:: What you will do ::
Of the lines listed below, return exactly those that run from the line containing "Where should I click to: Click the" through the line containing "This screenshot has height=1118, width=1078.", both included.

:: Exercise materials ::
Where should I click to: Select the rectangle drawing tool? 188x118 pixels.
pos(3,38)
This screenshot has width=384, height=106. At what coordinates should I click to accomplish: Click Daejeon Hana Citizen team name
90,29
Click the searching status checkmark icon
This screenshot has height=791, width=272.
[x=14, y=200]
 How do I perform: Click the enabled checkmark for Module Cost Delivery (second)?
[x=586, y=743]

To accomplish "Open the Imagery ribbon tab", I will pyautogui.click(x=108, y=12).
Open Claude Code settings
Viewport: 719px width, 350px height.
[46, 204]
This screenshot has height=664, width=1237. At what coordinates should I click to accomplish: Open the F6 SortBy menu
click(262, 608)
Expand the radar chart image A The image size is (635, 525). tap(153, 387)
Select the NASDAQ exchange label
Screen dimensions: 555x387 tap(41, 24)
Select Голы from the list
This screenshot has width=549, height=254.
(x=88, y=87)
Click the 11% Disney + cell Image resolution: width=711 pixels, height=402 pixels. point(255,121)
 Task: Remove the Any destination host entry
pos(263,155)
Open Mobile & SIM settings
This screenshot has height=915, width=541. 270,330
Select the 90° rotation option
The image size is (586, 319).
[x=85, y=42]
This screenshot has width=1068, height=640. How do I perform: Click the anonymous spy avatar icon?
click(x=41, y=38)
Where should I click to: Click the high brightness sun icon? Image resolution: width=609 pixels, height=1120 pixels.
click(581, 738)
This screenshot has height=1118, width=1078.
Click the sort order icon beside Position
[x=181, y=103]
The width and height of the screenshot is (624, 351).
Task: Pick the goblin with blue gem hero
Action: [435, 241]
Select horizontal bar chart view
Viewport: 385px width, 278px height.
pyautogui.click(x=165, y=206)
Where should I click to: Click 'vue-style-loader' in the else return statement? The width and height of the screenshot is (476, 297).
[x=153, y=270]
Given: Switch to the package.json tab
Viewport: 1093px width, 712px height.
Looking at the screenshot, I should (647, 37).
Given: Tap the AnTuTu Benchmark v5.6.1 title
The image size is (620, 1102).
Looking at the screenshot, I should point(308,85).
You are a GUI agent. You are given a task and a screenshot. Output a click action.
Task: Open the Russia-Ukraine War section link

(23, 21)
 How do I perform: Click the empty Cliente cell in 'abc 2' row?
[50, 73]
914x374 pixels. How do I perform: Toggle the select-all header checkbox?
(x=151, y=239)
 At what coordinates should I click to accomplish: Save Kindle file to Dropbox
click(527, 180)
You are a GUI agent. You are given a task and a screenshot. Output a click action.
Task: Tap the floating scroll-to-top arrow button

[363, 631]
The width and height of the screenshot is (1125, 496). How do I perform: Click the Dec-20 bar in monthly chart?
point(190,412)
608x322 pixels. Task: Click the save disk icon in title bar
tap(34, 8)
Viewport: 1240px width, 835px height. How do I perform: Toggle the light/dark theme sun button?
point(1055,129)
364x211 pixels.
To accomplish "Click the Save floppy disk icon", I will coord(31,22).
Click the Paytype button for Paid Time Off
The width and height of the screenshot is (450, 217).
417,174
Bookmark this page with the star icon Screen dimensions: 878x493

:: Response to this exercise ::
Where should I click to: Click the high brightness sun icon? Image resolution: width=609 pixels, height=1120 pixels.
click(581, 738)
This screenshot has height=1118, width=1078.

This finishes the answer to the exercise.